-- Problems to solve --
**A)** According to the floppy disk thread, what could stop you from deleting files on a floppy or formatting it? Answer in one to three sentences.
**B)** From the floppy disk thread, reproduce the passage starting with "What kind of" and going on through "write protect tabs.".

-- Document segment --
►
# MS Dos/floppy diskette



## sanwedg (Feb 26, 2016)

From a floppy disk that has been used how do I read what is on disk?

Also, how do I delete info on disk so it can be used again?

That's it. No more questions, period.


----------



## TonyB25 (Jan 1, 1970)

Put it in a drive and open it. Delete what you don't want.


----------



## sanwedg (Feb 26, 2016)

We are closing out 2015. As soon as that is done we will do as suggested. Thanks for your quick response. I note you have been a member since 1969. I just joined. My wife and I are old folks but still in business with our antiquated computer and software.


----------



## TonyB25 (Jan 1, 1970)

Funny. The internet didn't exist in 1969. This is a bug with the site.


----------



## sanwedg (Feb 26, 2016)

I should have figured that out!


----------



## foxidrive (Oct 20, 2012)

sanwedg said:


> how do I read what is on disk?


What kind of computer is this being used on? Dos? Windows? Apple?
Is it 5 1/4 floppy or 3.5 inch perhaps?



sanwedg said:


> how do I delete info on disk


You may already have your info - I'm just clarifying that floppies in general have a write protect tab which inhibits deleting files and formatting the floppy disk. Different floppy disks have different types of write protect tabs.


----------
◄
-- Data shown --
►
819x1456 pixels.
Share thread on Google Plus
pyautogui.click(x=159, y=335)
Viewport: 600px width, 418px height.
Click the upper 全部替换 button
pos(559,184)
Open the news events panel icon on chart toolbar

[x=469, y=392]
◄
-- Outputs in order --
**A)** Floppies generally have a write-protect tab, which prevents deleting files and formatting the disk. The type of tab differs from one kind of floppy to another.

**B)**
What kind of computer is this being used on? Dos? Windows? Apple?
Is it 5 1/4 floppy or 3.5 inch perhaps?



sanwedg said:


> how do I delete info on disk


You may already have your info - I'm just clarifying that floppies in general have a write protect tab which inhibits deleting files and formatting the floppy disk. Different floppy disks have different types of write protect tabs.